The idea of food security covers at least two broad areas. Focusing on the state level, the concept can refer to a nation’s “ability to provide all of its people with diets adequate to sustain work and other normal daily activities,” usually through “domestic food production or the ability to purchase or trade for foodstuffs produced in surplus elsewhere” (Ehrlich 1993). While this level of analysis is helpful for understanding how states can manipulate each other’s food systems for relative gains and power politics, it overlooks a considerable amount of detail relevant to an understanding of how food is actually attained and consumed by individuals and households, and how insecurity is experienced by people on the ground. Therefore, building on Oshaug’s definition, “food security” will refer in this paper not only to a given state’s ability to provide a sufficient quantity and quality of food for its people, but to the ability of those people to access “nutritionally adequate [and] culturally acceptable [food], procured in keeping with human dignity and enduring over time” (Frankenberger and Maxwell 1992). More than a simple measure of calories, therefore, food security is about the quality, appropriateness, and sustainability of food systems as well.
The cradle of civilization
Agriculture has a long and rich history in Iraq. In fact, archaeologists have determined that this is where humanity first began to depend on farming, allowing some of the world’s first civilizations to flourish on the banks of the Tigris and Euphrates rivers (Tripp 2002). Despite 10,000 years of agricultural activity since then, the soil has remained “rich and productive, particularly in the lower alluvial plain,” and has been counted second only to oil among Iraq’s wealth of natural resources (Library of Congress 2006). In more recent history, under agrarian land reforms enacted by the revolutionary regime of Abd al Karim Qasim
(1958-63) and continued under the rule of Hussein’s Baath party (1968-2003), staple crop production was stabilized and arable land was efficiently cultivated by small holders and co-operatives which were established throughout the country side (Tripp 2002). According to the Agricultural Census of 1971, Iraqi farmland totalled over 5.7 million hectares, 30 percent of which had been recently redistributed, and fully 98.2 percent of which was held by “civil persons” (Library of Congress 1988). The implication here is that, given Iraq’s favourable soils and relatively stable climate, the gains in food production and the improvement of rural livelihoods during this period can be attributed primarily to the agrarian reforms pushed through the political process.
While the writers of the 1988 Library of Congress Country Profile: Iraq recognize a clear pattern emerging between the early 1970s, when the country was virtually self-sufficient, and the mid-1980s, when foodstuffs accounted for nearly 22 percent of total imports, they seem mystified by its causes, stating only that “increasing Iraqi food imports [are] indicative of agricultural stagnation,” possibly related to “Turkish dam building” (Library of Congress 1988). While the Turkish engineers have certainly had some affect on Iraqi agriculture, as will be discussed later, the authors of the 1988 report would have been wise to consider the effects of their own country’s policies during this time.

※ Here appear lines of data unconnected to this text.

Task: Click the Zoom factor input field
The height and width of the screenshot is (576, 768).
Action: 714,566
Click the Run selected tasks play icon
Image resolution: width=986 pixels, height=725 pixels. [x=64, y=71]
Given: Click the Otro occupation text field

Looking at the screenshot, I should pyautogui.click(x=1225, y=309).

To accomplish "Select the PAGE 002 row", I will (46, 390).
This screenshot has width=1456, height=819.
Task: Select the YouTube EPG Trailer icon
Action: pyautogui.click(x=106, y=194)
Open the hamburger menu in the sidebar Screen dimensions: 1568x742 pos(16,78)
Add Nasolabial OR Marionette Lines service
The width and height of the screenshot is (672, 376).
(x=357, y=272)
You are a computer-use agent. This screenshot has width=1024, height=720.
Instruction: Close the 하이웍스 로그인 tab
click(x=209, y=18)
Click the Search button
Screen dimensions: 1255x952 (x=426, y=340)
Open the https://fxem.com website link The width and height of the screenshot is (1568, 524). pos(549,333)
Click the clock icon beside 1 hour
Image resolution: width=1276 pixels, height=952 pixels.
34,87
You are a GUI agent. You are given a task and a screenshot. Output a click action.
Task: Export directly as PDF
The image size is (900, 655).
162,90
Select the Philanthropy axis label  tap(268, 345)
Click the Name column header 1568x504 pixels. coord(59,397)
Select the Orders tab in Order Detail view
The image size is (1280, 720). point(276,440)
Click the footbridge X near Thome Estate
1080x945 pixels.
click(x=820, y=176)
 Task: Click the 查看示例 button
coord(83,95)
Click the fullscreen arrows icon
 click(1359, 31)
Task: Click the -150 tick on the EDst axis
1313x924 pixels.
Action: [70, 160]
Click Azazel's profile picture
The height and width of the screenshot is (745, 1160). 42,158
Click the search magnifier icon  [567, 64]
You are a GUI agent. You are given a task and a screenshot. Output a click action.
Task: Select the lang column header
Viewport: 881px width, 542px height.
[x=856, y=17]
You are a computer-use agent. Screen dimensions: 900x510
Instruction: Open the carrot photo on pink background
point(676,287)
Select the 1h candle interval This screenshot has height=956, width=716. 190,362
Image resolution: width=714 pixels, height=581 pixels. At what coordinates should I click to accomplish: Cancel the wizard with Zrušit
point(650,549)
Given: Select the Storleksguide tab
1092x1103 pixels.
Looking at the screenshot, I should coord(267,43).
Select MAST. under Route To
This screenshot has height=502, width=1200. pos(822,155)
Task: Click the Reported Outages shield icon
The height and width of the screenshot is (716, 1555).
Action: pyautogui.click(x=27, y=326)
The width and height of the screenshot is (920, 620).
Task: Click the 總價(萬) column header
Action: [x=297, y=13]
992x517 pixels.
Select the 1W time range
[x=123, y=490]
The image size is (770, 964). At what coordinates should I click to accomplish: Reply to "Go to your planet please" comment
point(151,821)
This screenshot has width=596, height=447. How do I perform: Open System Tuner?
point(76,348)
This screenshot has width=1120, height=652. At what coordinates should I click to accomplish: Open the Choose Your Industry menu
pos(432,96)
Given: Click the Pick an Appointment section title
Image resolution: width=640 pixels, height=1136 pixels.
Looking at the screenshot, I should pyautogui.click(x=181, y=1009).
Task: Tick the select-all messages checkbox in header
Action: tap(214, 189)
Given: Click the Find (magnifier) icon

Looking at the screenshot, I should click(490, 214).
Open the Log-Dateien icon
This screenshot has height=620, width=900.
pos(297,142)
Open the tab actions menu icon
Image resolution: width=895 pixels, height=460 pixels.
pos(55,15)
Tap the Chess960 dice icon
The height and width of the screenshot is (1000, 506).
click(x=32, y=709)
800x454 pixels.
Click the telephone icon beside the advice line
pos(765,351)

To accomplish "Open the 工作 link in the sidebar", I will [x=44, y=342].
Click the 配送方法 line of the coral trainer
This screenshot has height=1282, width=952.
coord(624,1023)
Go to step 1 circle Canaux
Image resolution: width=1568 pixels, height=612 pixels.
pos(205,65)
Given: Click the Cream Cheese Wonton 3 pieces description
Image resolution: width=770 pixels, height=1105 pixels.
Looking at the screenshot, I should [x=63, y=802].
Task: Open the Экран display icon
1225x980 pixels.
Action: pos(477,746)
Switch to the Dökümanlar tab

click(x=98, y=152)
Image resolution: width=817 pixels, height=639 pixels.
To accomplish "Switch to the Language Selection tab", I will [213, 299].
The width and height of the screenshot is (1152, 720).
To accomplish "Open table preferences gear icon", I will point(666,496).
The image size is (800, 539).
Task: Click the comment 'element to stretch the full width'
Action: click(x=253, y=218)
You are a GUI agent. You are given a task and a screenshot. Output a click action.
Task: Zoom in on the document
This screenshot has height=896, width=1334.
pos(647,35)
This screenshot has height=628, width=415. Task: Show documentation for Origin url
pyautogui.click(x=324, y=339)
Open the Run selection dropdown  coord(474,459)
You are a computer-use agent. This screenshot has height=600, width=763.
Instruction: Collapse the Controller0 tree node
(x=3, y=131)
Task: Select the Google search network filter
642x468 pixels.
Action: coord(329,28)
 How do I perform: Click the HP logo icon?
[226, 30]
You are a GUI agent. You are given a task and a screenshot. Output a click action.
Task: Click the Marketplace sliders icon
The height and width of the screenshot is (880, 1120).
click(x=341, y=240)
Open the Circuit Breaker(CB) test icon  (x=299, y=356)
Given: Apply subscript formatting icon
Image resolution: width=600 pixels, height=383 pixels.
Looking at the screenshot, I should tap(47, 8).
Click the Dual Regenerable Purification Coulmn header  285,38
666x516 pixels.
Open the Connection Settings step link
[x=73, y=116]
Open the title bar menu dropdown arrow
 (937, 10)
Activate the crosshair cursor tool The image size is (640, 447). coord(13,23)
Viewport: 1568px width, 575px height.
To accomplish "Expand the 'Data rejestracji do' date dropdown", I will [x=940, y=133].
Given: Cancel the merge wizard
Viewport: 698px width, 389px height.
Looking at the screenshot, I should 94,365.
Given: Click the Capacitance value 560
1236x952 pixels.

According to Noam Chomsky, this was an era in which American agribusiness was intentionally flooding the Iraqi market with cheap food in order to compete most effectively with local producers (2000). In effect, US companies, supported by their government’s foreign policies and food aid programs, were actively disrupting local Iraqi agriculture systems while creating a new market for their own (Chomsky 2000). In addition to “discouraging local production, resulting in increased poverty and creating long-term food insecurity due to increased dependence on food imports,” OXFAM has noted that this sort of food “dumping” disguised as food aid has consistently been used by agribusiness to sidestep international trade regulations, and as a tool of “surplus disposal and market expansion” (OXFAM 2005). Tellingly, foreign policies designed to disrupt local economies like this have historically preceded imperial ambitions. One well documented case was the British effort to undermine the Indian textile industry two centuries earlier, which was far older and well established, by flooding their market with cheap, industrially produced cloth from English woollen mills (Farro 1997).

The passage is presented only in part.